Invisible Worlds: Magic, Spirits, and Experience in the Early Enlightenment

I’ve had a chapter published in a new volume on Magic, Witchcraft and Ghosts in the Enlightenment out earlier this year from Routledge. There are some fascinating essays here worth checking out.

Here’s an abstract of my chapter, “Invisible Worlds: Magic Spirits and Experience in the Early Enlightenment” and a link to read the first few pages.

At the turn of the eighteenth century, apparitions could be explained in many ways: as spirits sent out by witches, as demons summoned by magicians, as ghosts of the dead, or as an illusion or a symptom of affliction. While prescriptive literature instructed readers in how they should understand these phenomena, in practice people could use their own senses to resolve uncertainties in interpretation. One such case is John Beaumont (c.1640–1731), a member of the Royal Society who struggled to explain his visual and auditory encounters with spirits. He published his theories about the nature of spirits and described his personal experiences in brief but vivid detail. Although he demonstrated familiarity with occult texts, he was careful to note that he never summoned the spirits by magical means but rather was surprised each time they appeared to him unsolicited. Beaumont’s writings provide a rare opportunity to examine how a natural philosopher interpreted his own experiences with the preternatural during the early Enlightenment, when competing explanations provided ambiguity rather than clarity about the invisible world.

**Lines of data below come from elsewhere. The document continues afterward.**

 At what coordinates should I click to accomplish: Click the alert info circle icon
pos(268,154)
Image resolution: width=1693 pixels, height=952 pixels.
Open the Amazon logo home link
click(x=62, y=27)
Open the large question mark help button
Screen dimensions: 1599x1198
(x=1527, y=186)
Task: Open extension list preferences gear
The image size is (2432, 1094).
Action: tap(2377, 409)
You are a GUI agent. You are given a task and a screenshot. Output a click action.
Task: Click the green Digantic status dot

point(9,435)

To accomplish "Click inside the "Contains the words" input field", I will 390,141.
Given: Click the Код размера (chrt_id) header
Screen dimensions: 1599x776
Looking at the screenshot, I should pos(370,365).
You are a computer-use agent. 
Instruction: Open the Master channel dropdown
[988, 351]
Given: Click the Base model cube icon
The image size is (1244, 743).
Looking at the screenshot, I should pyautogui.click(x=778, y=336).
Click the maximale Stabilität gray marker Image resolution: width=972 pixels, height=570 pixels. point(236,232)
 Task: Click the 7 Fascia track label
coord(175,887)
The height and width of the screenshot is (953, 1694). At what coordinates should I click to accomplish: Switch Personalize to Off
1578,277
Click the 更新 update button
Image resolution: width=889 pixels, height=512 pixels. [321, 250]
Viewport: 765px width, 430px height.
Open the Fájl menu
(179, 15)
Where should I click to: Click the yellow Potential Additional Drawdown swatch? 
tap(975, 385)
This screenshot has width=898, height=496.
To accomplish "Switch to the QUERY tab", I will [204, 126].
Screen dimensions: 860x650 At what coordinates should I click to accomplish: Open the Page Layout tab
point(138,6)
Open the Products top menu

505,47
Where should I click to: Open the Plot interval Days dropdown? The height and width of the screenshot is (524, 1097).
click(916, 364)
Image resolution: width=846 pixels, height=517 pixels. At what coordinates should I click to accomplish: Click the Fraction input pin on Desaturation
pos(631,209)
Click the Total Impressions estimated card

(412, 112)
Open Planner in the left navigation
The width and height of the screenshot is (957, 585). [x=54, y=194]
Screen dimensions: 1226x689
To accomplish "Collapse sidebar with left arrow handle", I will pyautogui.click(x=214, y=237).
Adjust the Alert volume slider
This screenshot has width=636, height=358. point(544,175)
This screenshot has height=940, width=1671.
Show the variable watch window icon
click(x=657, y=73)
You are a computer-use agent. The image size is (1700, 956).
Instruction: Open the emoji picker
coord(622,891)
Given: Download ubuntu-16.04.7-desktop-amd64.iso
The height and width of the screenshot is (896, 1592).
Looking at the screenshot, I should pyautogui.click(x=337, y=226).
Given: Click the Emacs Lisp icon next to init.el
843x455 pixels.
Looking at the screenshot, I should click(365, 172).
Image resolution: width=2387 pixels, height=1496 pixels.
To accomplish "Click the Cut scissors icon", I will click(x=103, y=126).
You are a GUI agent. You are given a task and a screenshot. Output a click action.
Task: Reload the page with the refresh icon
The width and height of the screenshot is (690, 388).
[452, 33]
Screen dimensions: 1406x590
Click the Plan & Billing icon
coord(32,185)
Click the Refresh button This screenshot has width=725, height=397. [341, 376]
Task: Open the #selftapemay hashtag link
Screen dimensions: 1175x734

Strange shall be the wonders: Preternature in the Early Modern English Atlantic World

My 2015 doctoral dissertation (University of New Hampshire) was titled “Strange shall be the wonders: Preternature in the Early Modern English Atlantic World.”

Abstract:

The preternatural—magic, witchcraft, wonders, apparitions, demons, and other unusual phenomena—was a powerful component of early modern culture. It functioned as a category of thought and as a set of interrelated beliefs. Preternature served an important ontological role in theology and natural philosophy as an intermediary category for phenomena that were not caused by direct divine agency but had no definitive natural cause. Attempts to mark the boundaries between the visible and invisible worlds were fraught with difficulty. Moreover, the social and political changes that took place during the sixteenth and seventeenth centuries generated an influx of information that transformed the way early moderns understood their universe. By examining the literary debates and analyzing the impact of learned thought on popular experiences with unusual phenomena, this dissertation argues for the centrality of preternature to early modern ways of knowing. In addition, exploring how the boundaries of preternature were challenged by New World encounters, colonial witchcraft trials, and the dissemination of natural knowledge by institutions such as the Royal Society reveals the complex process by which the category of the preternatural ultimately disappeared from modern thought.